[The task] From the entries below, reproduce exactly the line containing "personal finance (47, 1880)", the line containing "savings (59, 1906)", and every line in between, with nothing added.

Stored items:
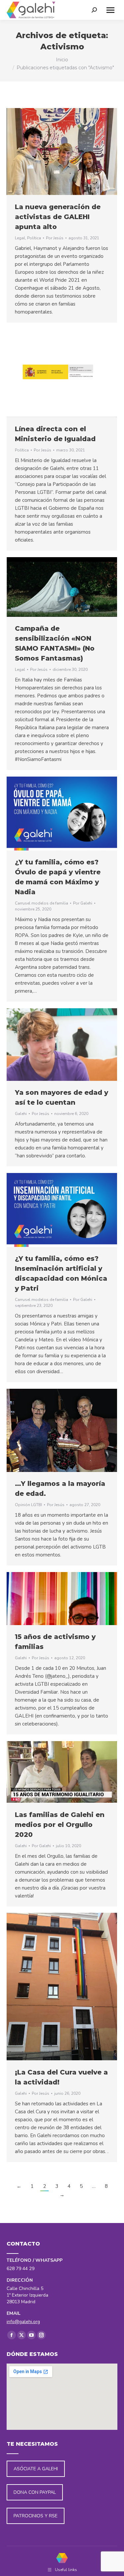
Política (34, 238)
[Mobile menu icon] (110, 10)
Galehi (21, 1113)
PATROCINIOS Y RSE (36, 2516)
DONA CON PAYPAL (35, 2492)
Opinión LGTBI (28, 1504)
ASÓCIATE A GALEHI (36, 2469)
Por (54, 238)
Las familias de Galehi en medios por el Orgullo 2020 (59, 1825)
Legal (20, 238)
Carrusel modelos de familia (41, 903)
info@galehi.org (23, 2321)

--

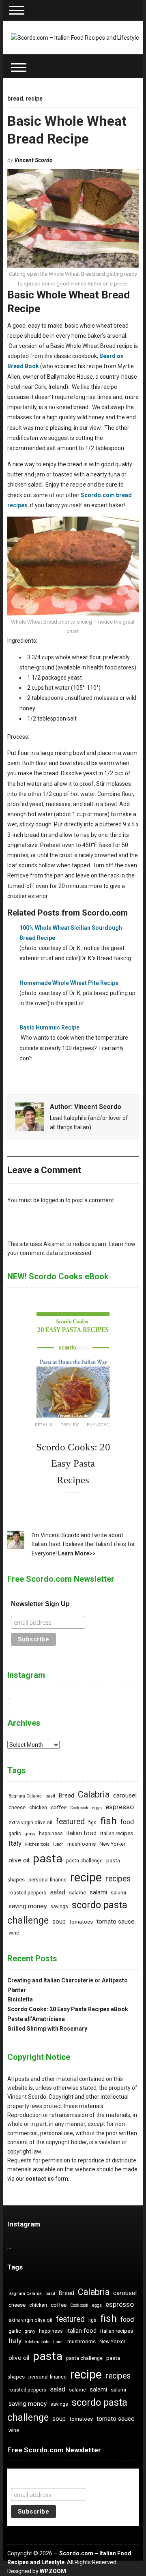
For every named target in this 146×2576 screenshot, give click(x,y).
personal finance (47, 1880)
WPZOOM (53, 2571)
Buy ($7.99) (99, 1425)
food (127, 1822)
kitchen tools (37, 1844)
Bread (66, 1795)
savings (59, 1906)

[Output of the task]
personal finance (47, 1880)
WPZOOM (53, 2571)
Buy ($7.99) (99, 1425)
food (127, 1822)
kitchen tools (37, 1844)
Bread (66, 1795)
savings (59, 1906)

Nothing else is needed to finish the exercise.